Pull out each line of the records holding the string "Open".
(Beginning of Exercise material)
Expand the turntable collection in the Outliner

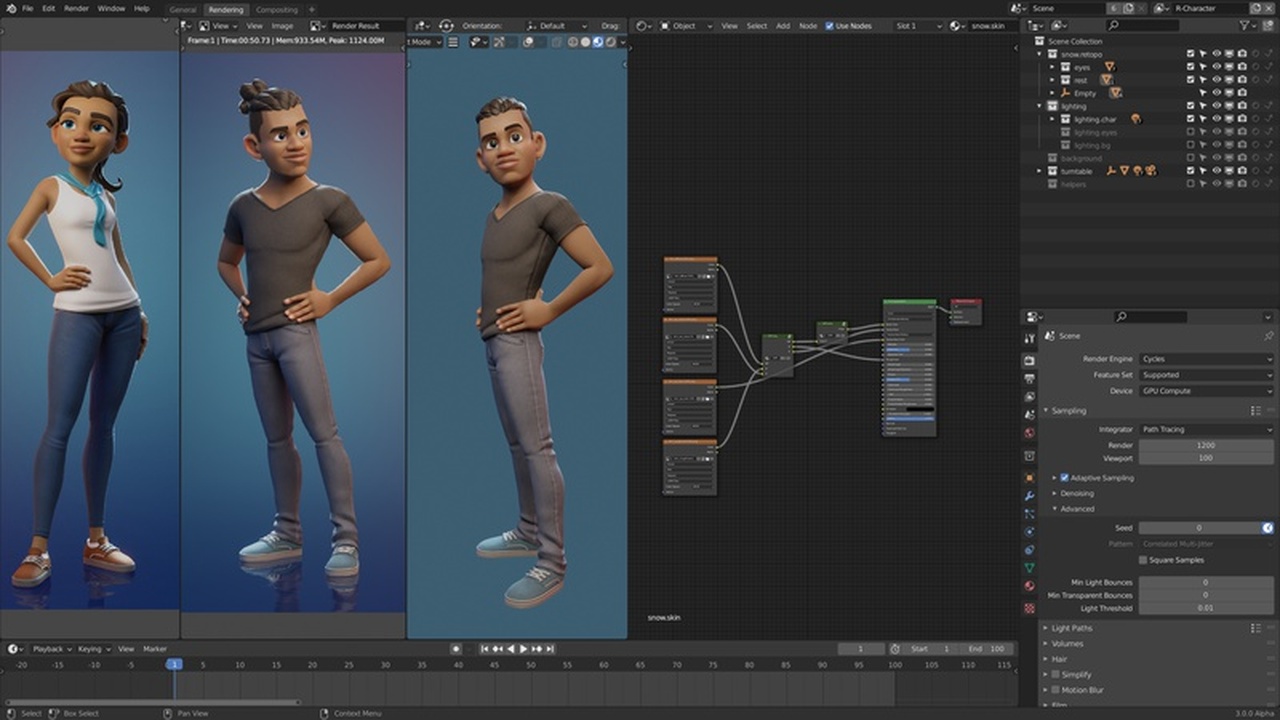[x=1039, y=171]
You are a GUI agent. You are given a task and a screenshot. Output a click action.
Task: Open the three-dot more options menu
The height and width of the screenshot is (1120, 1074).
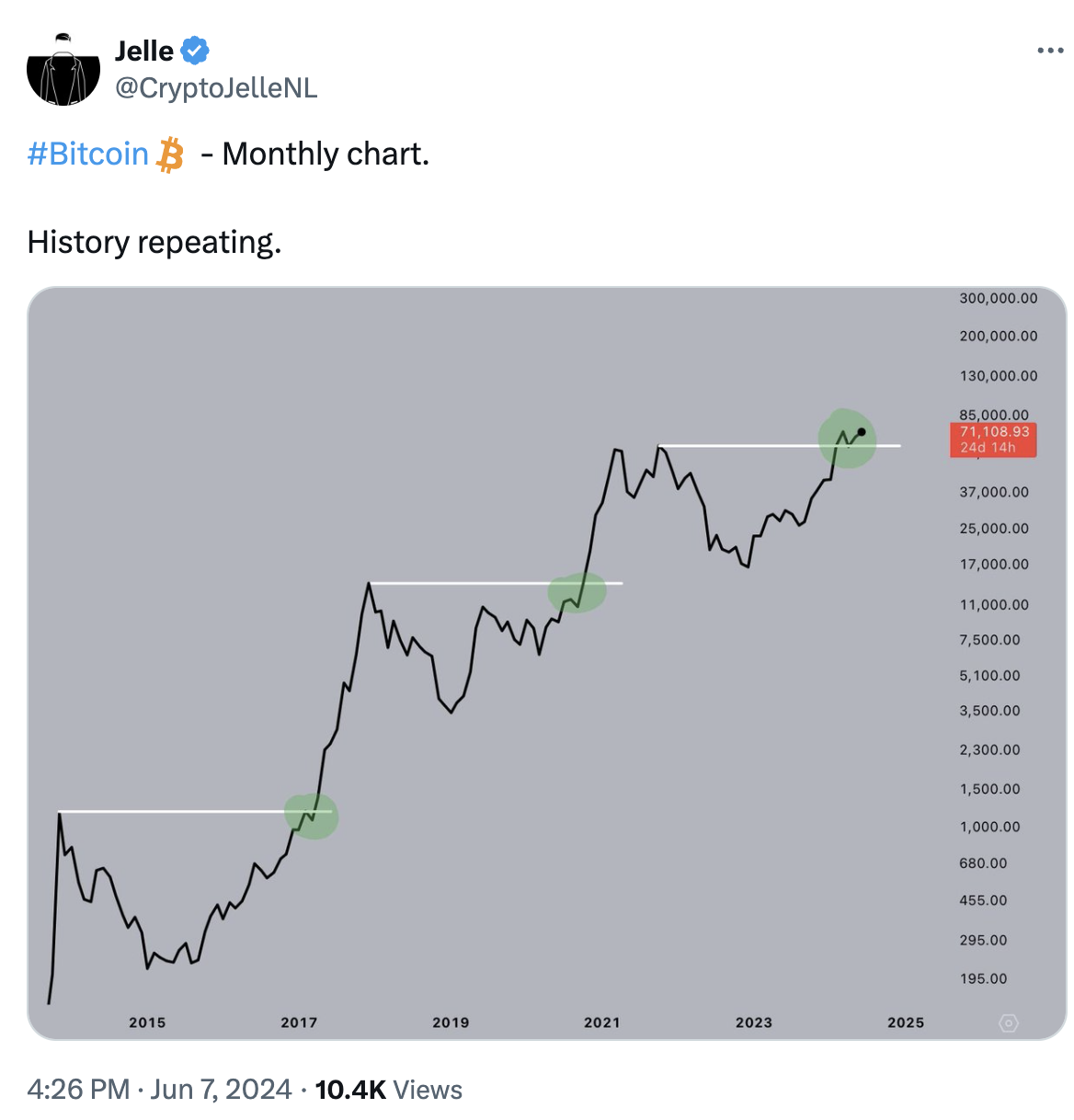click(x=1050, y=51)

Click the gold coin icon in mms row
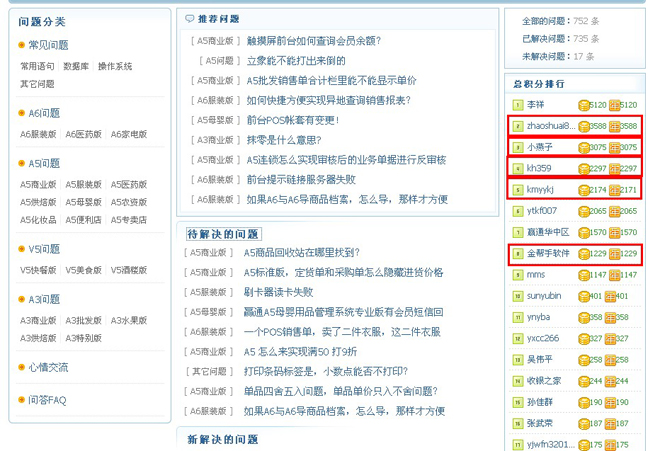coord(584,274)
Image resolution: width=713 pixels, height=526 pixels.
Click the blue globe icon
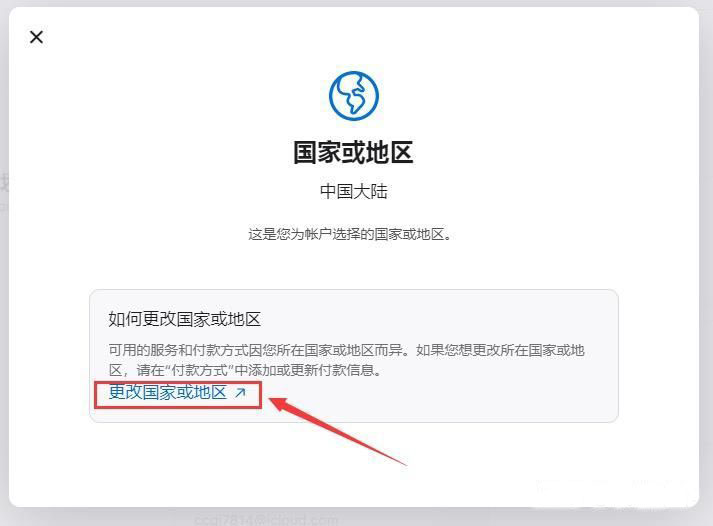tap(354, 96)
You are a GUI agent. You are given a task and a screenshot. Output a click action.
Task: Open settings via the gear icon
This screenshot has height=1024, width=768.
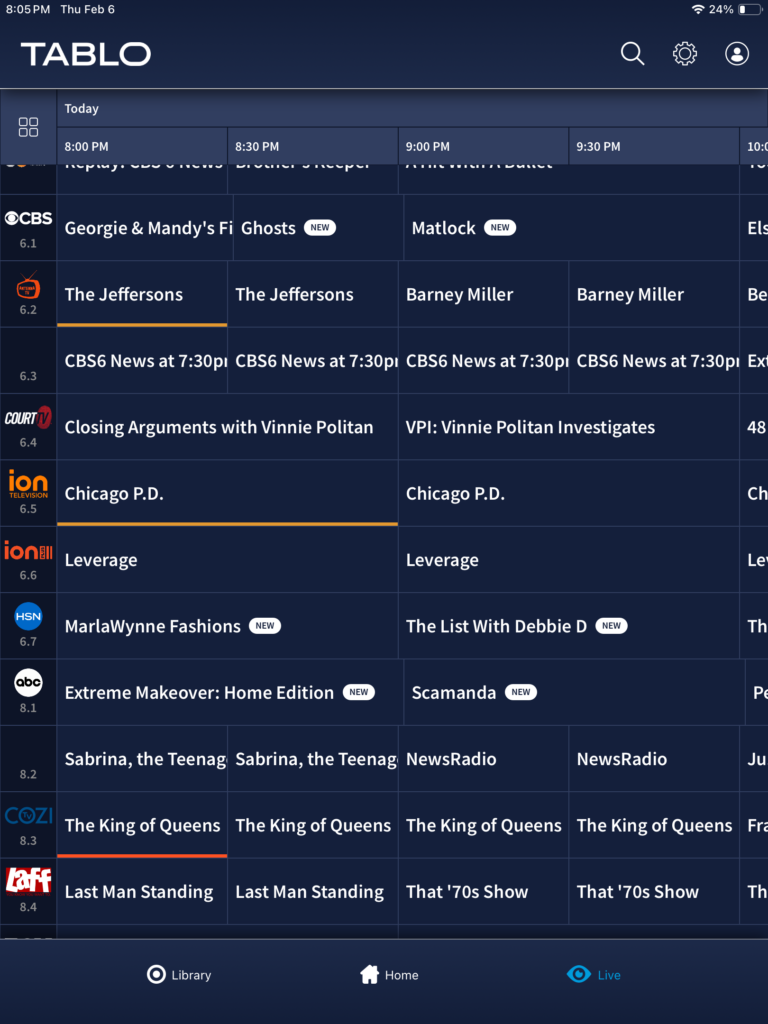(685, 54)
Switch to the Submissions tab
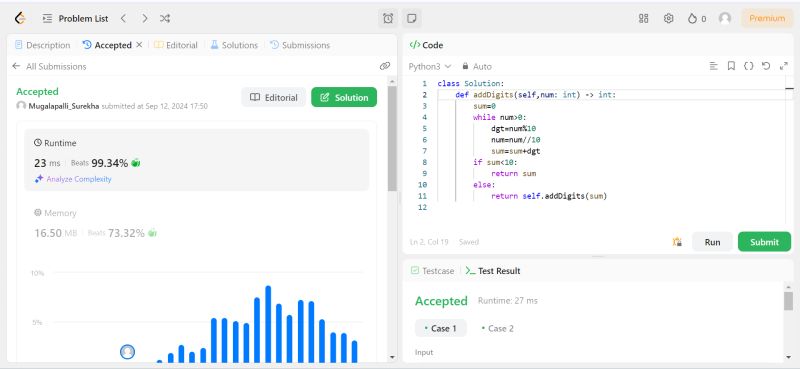The width and height of the screenshot is (800, 369). pos(300,45)
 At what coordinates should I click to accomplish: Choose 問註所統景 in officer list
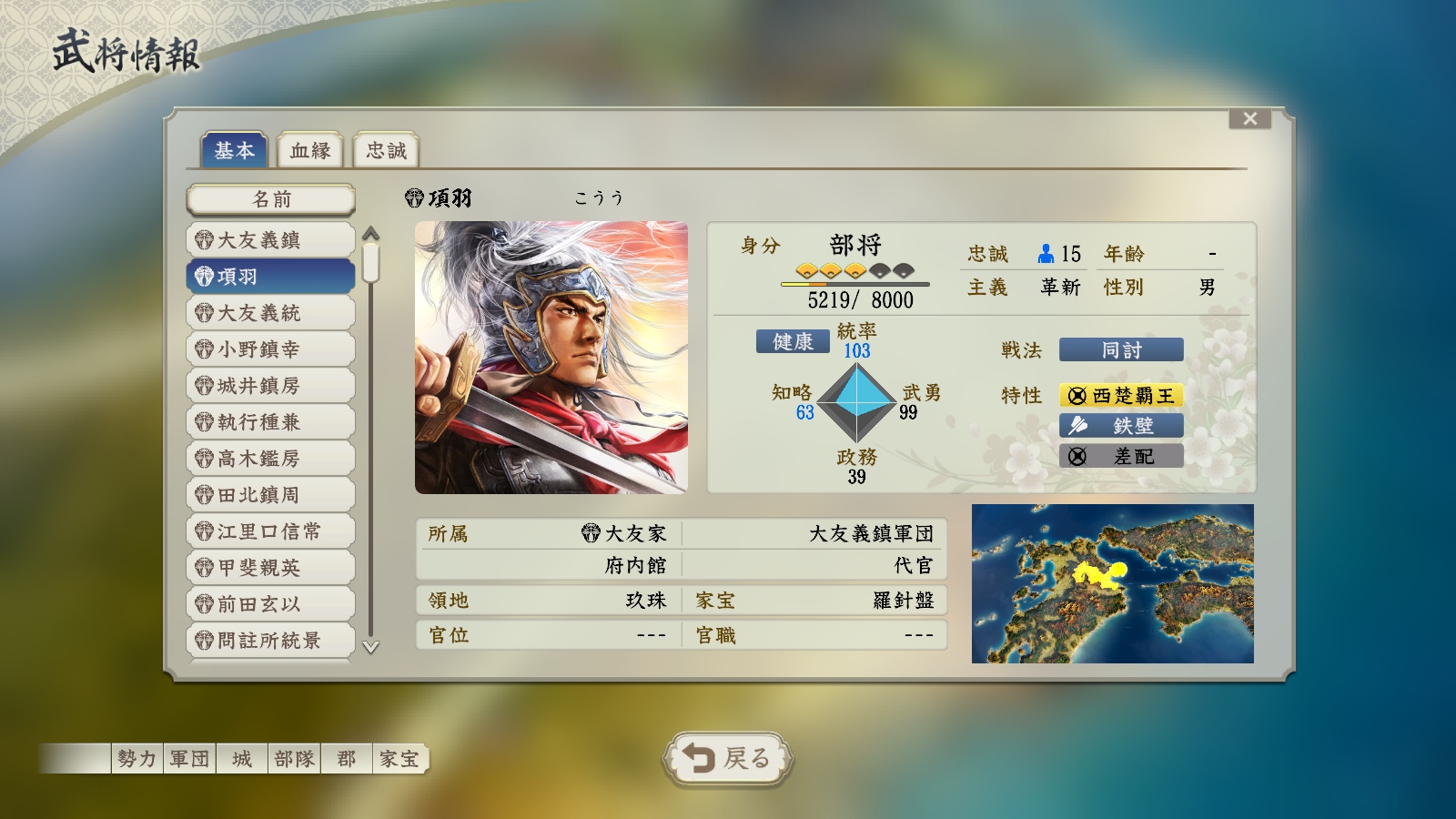(x=270, y=640)
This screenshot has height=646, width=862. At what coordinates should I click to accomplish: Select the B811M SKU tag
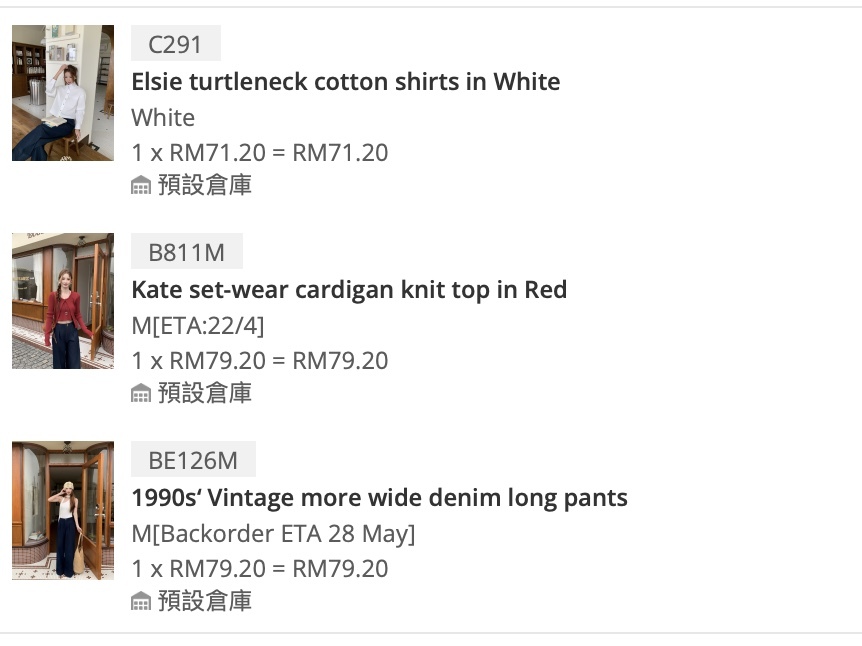point(187,251)
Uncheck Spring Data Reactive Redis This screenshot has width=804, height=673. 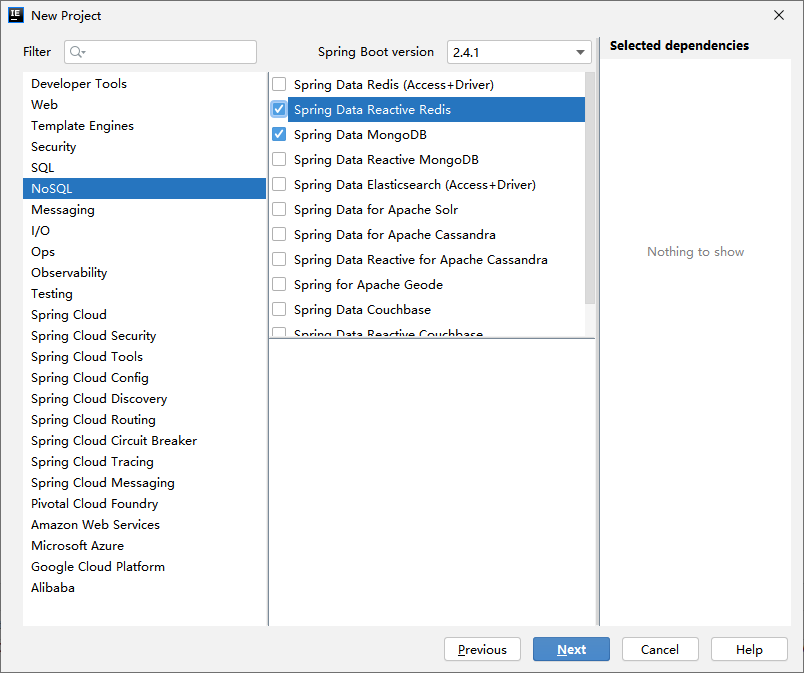coord(279,109)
(End of Exercise material)
**Exercise result**
Task: Open the three-dot more options menu
Task: Open settings via the gear icon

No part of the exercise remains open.